### TASK INSTRUCTIONS
Give back every entry in full, exactly as it reads.

(Stored dataset items)

━━━━━━━━━━━━━━━━

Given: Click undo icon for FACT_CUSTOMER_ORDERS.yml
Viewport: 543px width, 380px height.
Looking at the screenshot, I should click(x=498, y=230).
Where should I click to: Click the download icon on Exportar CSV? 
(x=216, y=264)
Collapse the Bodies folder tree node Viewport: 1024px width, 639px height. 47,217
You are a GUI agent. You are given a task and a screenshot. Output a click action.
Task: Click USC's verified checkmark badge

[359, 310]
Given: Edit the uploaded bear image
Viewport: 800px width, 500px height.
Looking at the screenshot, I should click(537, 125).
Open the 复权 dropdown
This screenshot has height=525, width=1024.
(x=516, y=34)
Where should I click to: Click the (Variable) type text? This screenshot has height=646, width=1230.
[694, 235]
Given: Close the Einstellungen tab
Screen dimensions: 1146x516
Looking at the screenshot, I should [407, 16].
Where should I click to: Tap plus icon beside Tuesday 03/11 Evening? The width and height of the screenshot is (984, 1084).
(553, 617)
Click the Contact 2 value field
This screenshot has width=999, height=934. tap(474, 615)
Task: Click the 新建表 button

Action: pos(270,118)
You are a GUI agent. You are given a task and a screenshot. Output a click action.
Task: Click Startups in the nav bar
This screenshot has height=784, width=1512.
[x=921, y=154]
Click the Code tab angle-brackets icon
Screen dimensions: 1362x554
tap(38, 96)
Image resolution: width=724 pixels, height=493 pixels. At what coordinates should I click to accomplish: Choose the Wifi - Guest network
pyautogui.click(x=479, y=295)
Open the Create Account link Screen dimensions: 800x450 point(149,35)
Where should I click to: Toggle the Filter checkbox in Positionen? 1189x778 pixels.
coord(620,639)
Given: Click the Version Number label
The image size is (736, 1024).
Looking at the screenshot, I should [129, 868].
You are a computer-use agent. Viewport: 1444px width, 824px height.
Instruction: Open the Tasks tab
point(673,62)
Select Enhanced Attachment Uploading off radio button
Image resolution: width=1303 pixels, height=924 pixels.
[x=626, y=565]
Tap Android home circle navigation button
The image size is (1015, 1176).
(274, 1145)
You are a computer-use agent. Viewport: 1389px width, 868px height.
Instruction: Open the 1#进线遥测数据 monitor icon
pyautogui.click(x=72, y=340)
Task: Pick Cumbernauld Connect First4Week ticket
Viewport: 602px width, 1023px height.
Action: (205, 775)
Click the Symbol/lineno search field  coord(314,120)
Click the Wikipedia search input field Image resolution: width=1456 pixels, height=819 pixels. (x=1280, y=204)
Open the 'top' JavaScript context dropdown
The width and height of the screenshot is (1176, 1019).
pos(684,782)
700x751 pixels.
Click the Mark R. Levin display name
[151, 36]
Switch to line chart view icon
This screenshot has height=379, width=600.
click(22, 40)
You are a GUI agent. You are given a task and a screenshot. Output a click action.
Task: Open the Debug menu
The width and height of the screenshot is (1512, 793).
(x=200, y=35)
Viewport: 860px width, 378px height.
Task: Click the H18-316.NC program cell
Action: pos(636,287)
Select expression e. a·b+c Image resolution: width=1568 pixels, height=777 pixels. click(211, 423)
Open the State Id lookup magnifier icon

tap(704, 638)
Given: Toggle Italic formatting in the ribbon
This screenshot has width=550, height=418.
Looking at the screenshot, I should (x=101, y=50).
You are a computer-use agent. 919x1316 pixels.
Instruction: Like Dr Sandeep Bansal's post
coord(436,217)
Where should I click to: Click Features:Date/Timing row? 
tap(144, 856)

━━━━━━━━━━━━━━━━

### FINISHED EXERCISE
Given: Click undo icon for FACT_CUSTOMER_ORDERS.yml
Viewport: 543px width, 380px height.
Looking at the screenshot, I should click(x=498, y=230).
Where should I click to: Click the download icon on Exportar CSV? 
(x=216, y=264)
Collapse the Bodies folder tree node Viewport: 1024px width, 639px height. 47,217
You are a GUI agent. You are given a task and a screenshot. Output a click action.
Task: Click USC's verified checkmark badge

[359, 310]
Given: Edit the uploaded bear image
Viewport: 800px width, 500px height.
Looking at the screenshot, I should click(537, 125).
Open the 复权 dropdown
This screenshot has height=525, width=1024.
(x=516, y=34)
Where should I click to: Click the (Variable) type text? This screenshot has height=646, width=1230.
[694, 235]
Given: Close the Einstellungen tab
Screen dimensions: 1146x516
Looking at the screenshot, I should [407, 16].
Where should I click to: Tap plus icon beside Tuesday 03/11 Evening? The width and height of the screenshot is (984, 1084).
(553, 617)
Click the Contact 2 value field
This screenshot has width=999, height=934. tap(474, 615)
Task: Click the 新建表 button

Action: pos(270,118)
You are a GUI agent. You are given a task and a screenshot. Output a click action.
Task: Click Startups in the nav bar
This screenshot has height=784, width=1512.
[x=921, y=154]
Click the Code tab angle-brackets icon
Screen dimensions: 1362x554
tap(38, 96)
Image resolution: width=724 pixels, height=493 pixels. At what coordinates should I click to accomplish: Choose the Wifi - Guest network
pyautogui.click(x=479, y=295)
Open the Create Account link Screen dimensions: 800x450 point(149,35)
Where should I click to: Toggle the Filter checkbox in Positionen? 1189x778 pixels.
coord(620,639)
Given: Click the Version Number label
The image size is (736, 1024).
Looking at the screenshot, I should [129, 868].
You are a computer-use agent. Viewport: 1444px width, 824px height.
Instruction: Open the Tasks tab
point(673,62)
Select Enhanced Attachment Uploading off radio button
Image resolution: width=1303 pixels, height=924 pixels.
[x=626, y=565]
Tap Android home circle navigation button
The image size is (1015, 1176).
(274, 1145)
You are a computer-use agent. Viewport: 1389px width, 868px height.
Instruction: Open the 1#进线遥测数据 monitor icon
pyautogui.click(x=72, y=340)
Task: Pick Cumbernauld Connect First4Week ticket
Viewport: 602px width, 1023px height.
Action: (205, 775)
Click the Symbol/lineno search field  coord(314,120)
Click the Wikipedia search input field Image resolution: width=1456 pixels, height=819 pixels. (x=1280, y=204)
Open the 'top' JavaScript context dropdown
The width and height of the screenshot is (1176, 1019).
pos(684,782)
700x751 pixels.
Click the Mark R. Levin display name
[151, 36]
Switch to line chart view icon
This screenshot has height=379, width=600.
click(22, 40)
You are a GUI agent. You are given a task and a screenshot. Output a click action.
Task: Open the Debug menu
The width and height of the screenshot is (1512, 793).
(x=200, y=35)
Viewport: 860px width, 378px height.
Task: Click the H18-316.NC program cell
Action: pos(636,287)
Select expression e. a·b+c Image resolution: width=1568 pixels, height=777 pixels. click(211, 423)
Open the State Id lookup magnifier icon

tap(704, 638)
Given: Toggle Italic formatting in the ribbon
This screenshot has width=550, height=418.
Looking at the screenshot, I should (x=101, y=50).
You are a computer-use agent. 919x1316 pixels.
Instruction: Like Dr Sandeep Bansal's post
coord(436,217)
Where should I click to: Click Features:Date/Timing row? 
tap(144, 856)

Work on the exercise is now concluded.